As far as trade goes, the list of impediments to improved trade between Pakistan and the CAR is long and range from the existential e.g., security in Pakistan  to the mundane e.g., delayed release of Letters of Credit. The absence of correspondent banking ties between CAR and Pakistan is the most immediate issue. Almost all exporters and importers have expressed concerns about the difficulty of getting recognition from banks for their trade documentation, which is directly tied to the absence of correspondent banking relationships. Insurance for goods transiting from Pakistan to Central Asia is essentially unavailable. 

CAR nations are cautious about Pakistan’s economic ambitions, particularly its efforts to become a regional trade hub through initiatives like the China-Pakistan Economic Corridor (CPEC). CAR nations are circumspect about the CPEC that is being pushed by Pakistan as an essential step towards connectivity with the region. CPEC is a Chinese initiative under the Belt and Road Initiative (BRI), and does not formulate a dedicated policy towards Central Asia by Pakistan. In fact Islamabad is merely pursuing a disconnected set of initiatives across different projects, failing to act on the original TAPI. 

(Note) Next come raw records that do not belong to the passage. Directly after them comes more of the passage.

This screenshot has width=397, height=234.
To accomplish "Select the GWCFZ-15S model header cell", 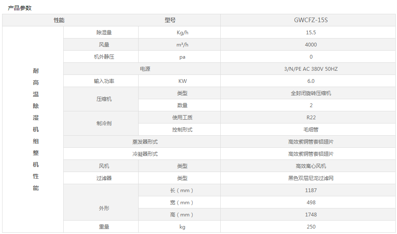I will (311, 20).
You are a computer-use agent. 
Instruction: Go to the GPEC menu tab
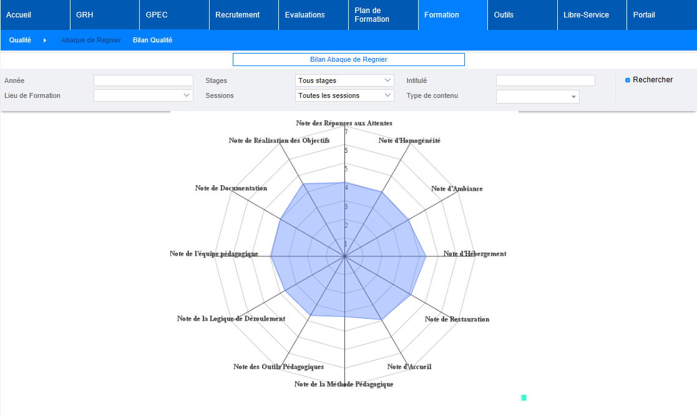pyautogui.click(x=156, y=15)
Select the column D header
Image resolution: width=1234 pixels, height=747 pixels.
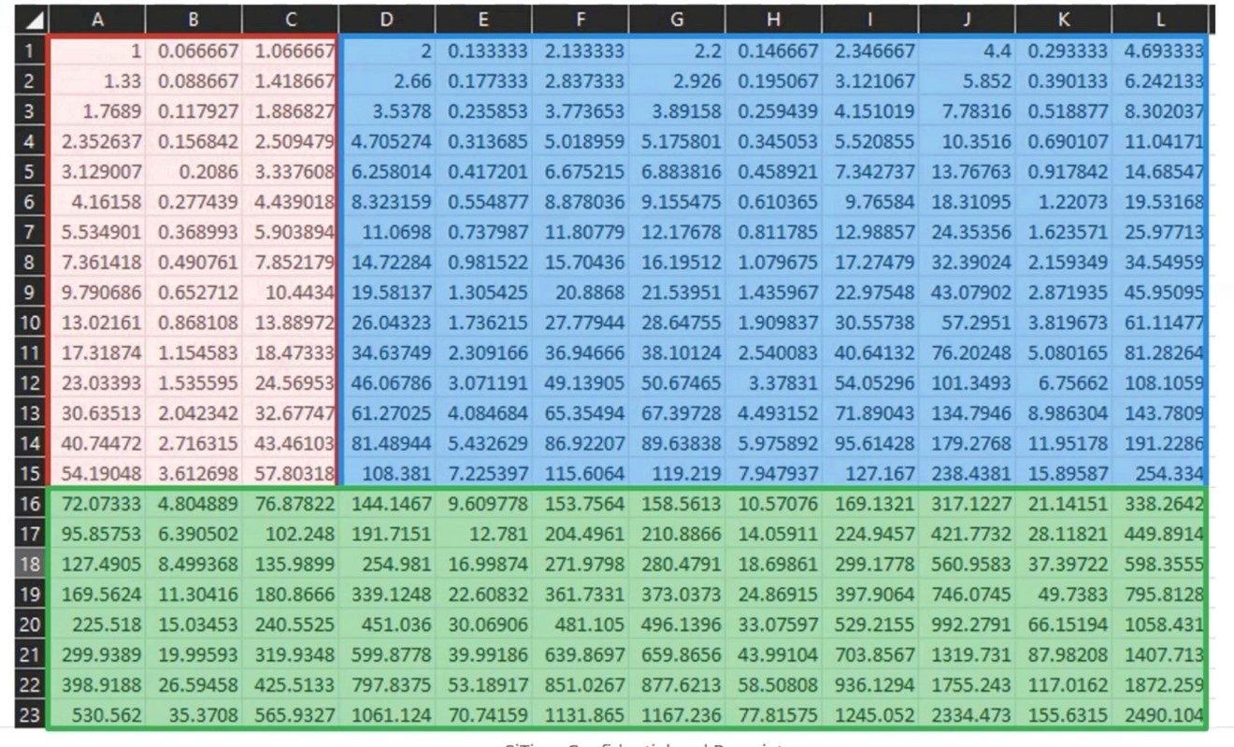click(x=386, y=19)
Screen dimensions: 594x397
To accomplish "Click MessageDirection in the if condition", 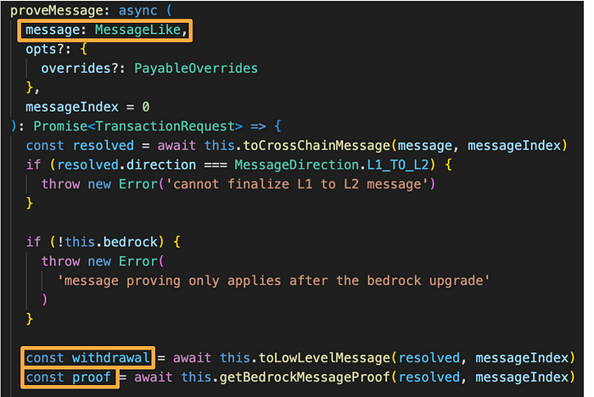I will click(x=297, y=165).
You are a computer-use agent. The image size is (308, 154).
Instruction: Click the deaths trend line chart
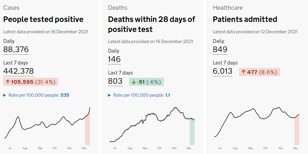coord(152,127)
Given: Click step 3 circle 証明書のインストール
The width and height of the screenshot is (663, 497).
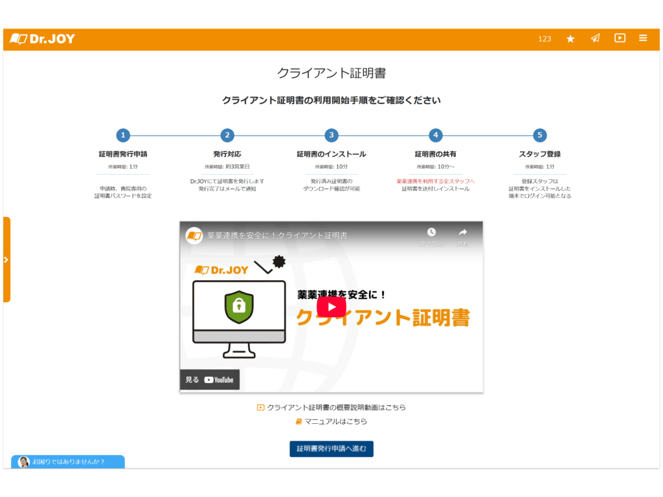Looking at the screenshot, I should [x=332, y=135].
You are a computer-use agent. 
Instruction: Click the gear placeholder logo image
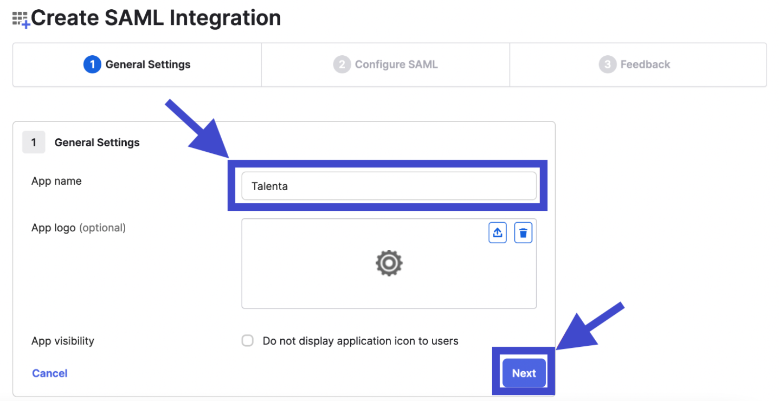point(389,263)
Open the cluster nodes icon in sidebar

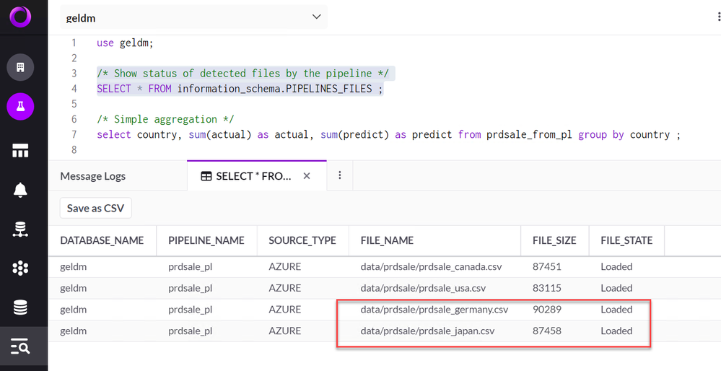pyautogui.click(x=20, y=269)
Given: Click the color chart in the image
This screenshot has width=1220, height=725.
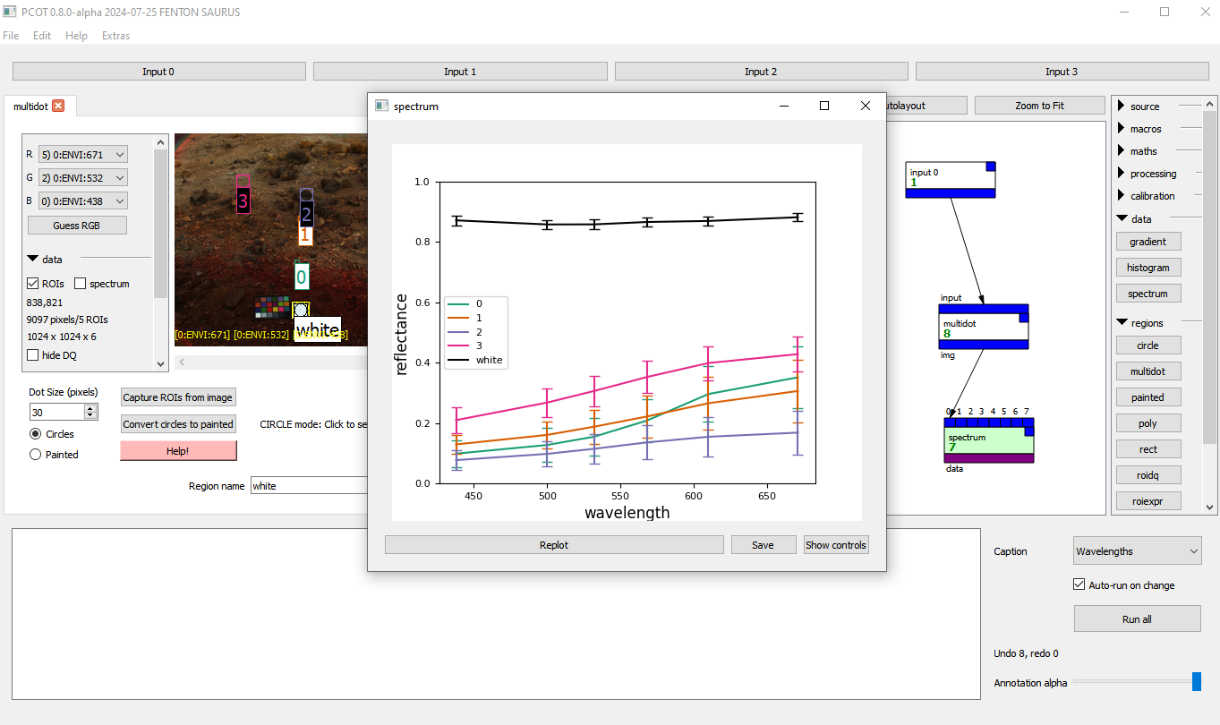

Overall Central Asian nations have shown a lukewarm response to Pakistan’s overtures for several reasons. Central Asian nations are wary of Pakistan’s alleged support for certain militant groups, which complicates their willingness to fully engage with Pakistan. So despite showing interest in purchase of a few Pakistani military equipment, Central Asian nations have a cautious and sometimes sceptical approach towards Pakistan’s overtures.